▶ **Selection**
Exhibit 10.21.1 
                               AMENDMENT TO
                        MEMORANDUM OF UNDERSTANDING
                  POOLING OF GENERATION AND TRANSMISSION


     THIS AGREEMENT, dated as of February 2, 1982, is entered into by and
among The Connecticut Light and Power Company, The Hartford Electric Light
Company, Holyoke Power and Electric Company, Holyoke Water Power Company
and Western Massachusetts Electric Company (the "Companies") to amend an
agreement by and among the Companies entitled:  MEMORANDUM OF
UNDERSTANDING -- POOLING OF GENERATION AND TRANSMISSION, dated as of
June 1, 1970 (hereinafter called the "NUG&T Agreement").

     The Companies agree as follows:

     1.   Section 5 of the NUG&T Agreement is amended to read in the manner
shown on the attached revised pages 6, 7, and 8 of the NUG&T Agreement.

     2.   Schedule A to the NUG&T Agreement, consisting of 2 pages and
entitled:  "DETERMINATION OF INVESTMENT RETURN," is amended to read in the
manner shown on the attached revised Schedule A.

     3.   This Agreement, and the amendments provided in 1 and 2 above,
shall become effective on April 5, 1982, or on such later date as the
Federal Energy Regulatory Commission shall specify; provided, however, that
if the Federal Energy Regulatory Commission shall order a hearing and
suspend the effectiveness of the amendments provided herein for any period,
then this Agreement and such amendments shall not become effective until
the Commission's order following such hearing becomes final and is no
longer subject to judicial review.

     IN WITNESS WHEREOF, each of the Companies has caused this Agreement to
be executed by its duly authorized representative, as of this 2nd day of
February, 1982.


                              THE CONNECTICUT LIGHT AND POWER COMPANY


                              By  /s/ W. A. Hunt
                                   Its Vice President--
                                        Revenue Requirements


                              THE HARTFORD ELECTRIC LIGHT COMPANY


                              By  /s/ W. A. Hunt
                                   Its Vice President--
                                        Revenue Requirements


                              HOLYOKE POWER AND ELECTRIC COMPANY


                              By  /s/ W. A. Hunt
                                   Its Vice President--
                                        Revenue Requirements


                              HOLYOKE WATER POWER COMPANY


                              By  /s/ W. A. Hunt
                                   Its Vice President--
                                        Revenue Requirements


                              WESTERN MASSACHUSETTS ELECTRIC COMPANY


                              By /s/ W.A. Hunt
                                   


amounts are fixed, they shall be reflected in a supplement to this
Memorandum.

▶ **Challenge 1**
Name every company that is a party to the amendment.

▶ **Supplied information**
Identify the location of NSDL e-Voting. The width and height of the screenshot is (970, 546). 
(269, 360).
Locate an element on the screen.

==

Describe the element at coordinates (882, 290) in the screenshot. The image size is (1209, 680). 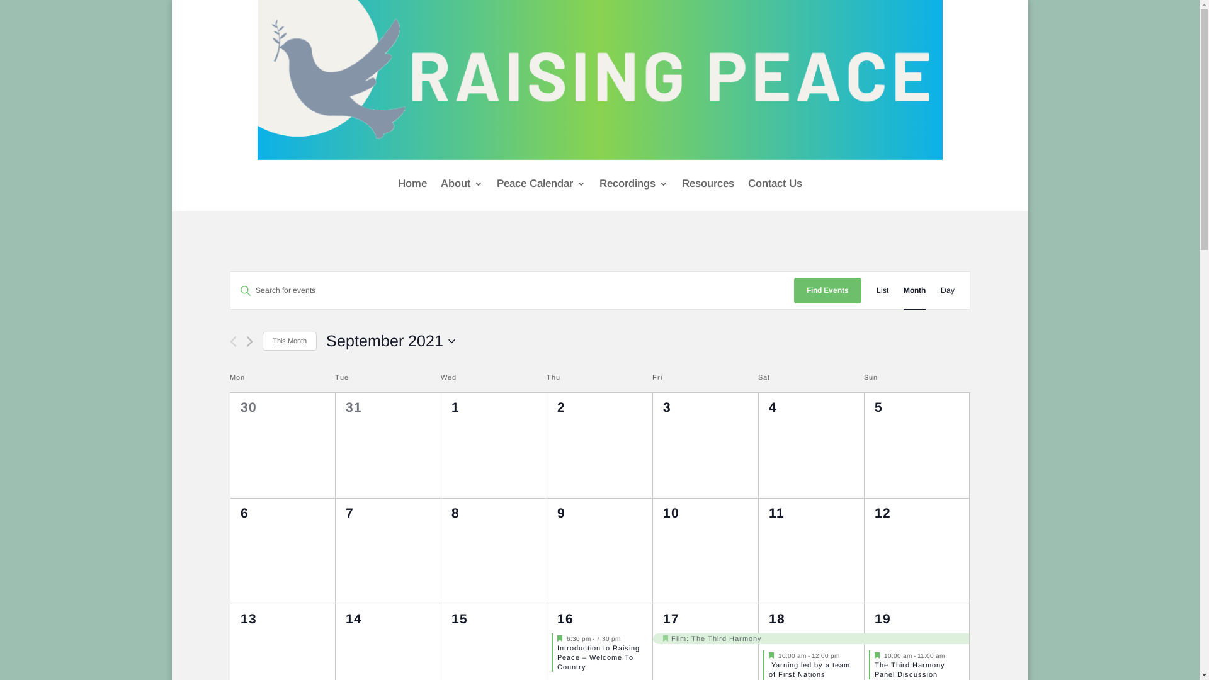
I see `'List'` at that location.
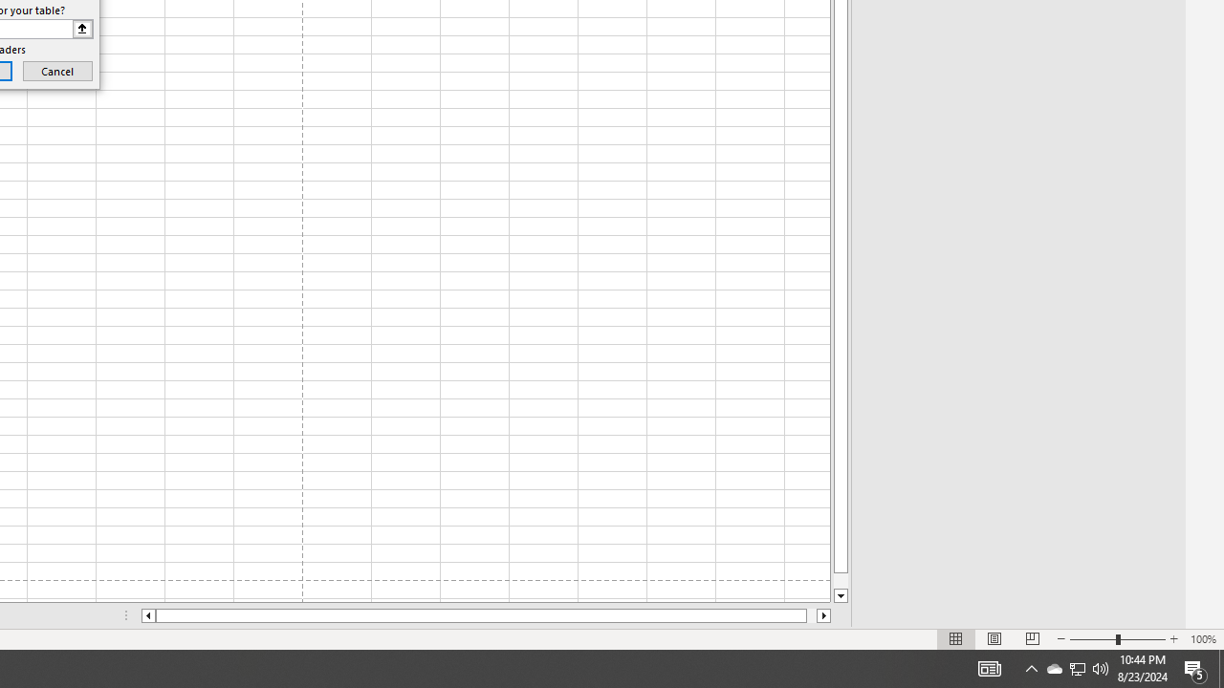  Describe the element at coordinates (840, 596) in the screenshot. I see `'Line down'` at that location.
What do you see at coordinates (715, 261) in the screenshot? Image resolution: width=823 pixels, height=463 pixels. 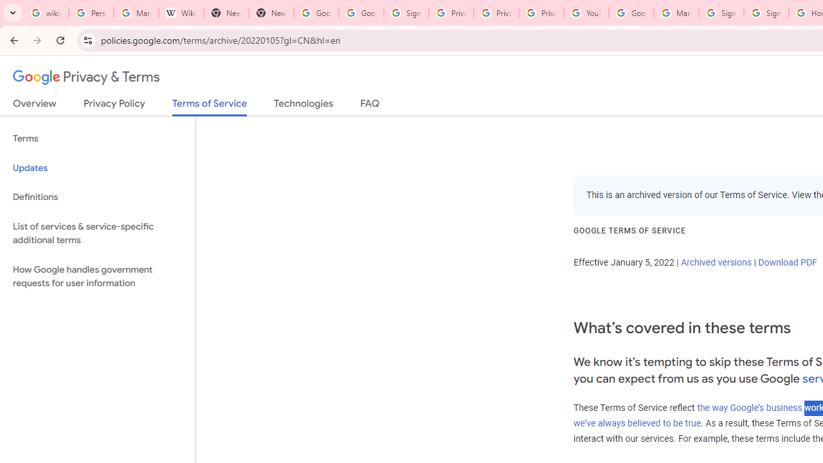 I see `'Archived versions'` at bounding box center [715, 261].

==

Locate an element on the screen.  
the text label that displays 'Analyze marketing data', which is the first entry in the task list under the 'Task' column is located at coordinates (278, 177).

▶ **Challenge 2**
Quote the lines of the entries starting at the line containing "Describe the element at coordinates (882, 290)" and ending at the line containing "Describe the element at coordinates (840, 596)", with both of those lines included. Leave out the pictures.

▶ **Written answer 1**
The Connecticut Light and Power Company
The Hartford Electric Light Company
Holyoke Power and Electric Company
Holyoke Water Power Company
Western Massachusetts Electric Company

▶ **Written answer 2**
Describe the element at coordinates (882, 290) in the screenshot. The image size is (1209, 680). 
I see `'List'` at that location.
  Describe the element at coordinates (840, 596) in the screenshot. I see `'Line down'` at that location.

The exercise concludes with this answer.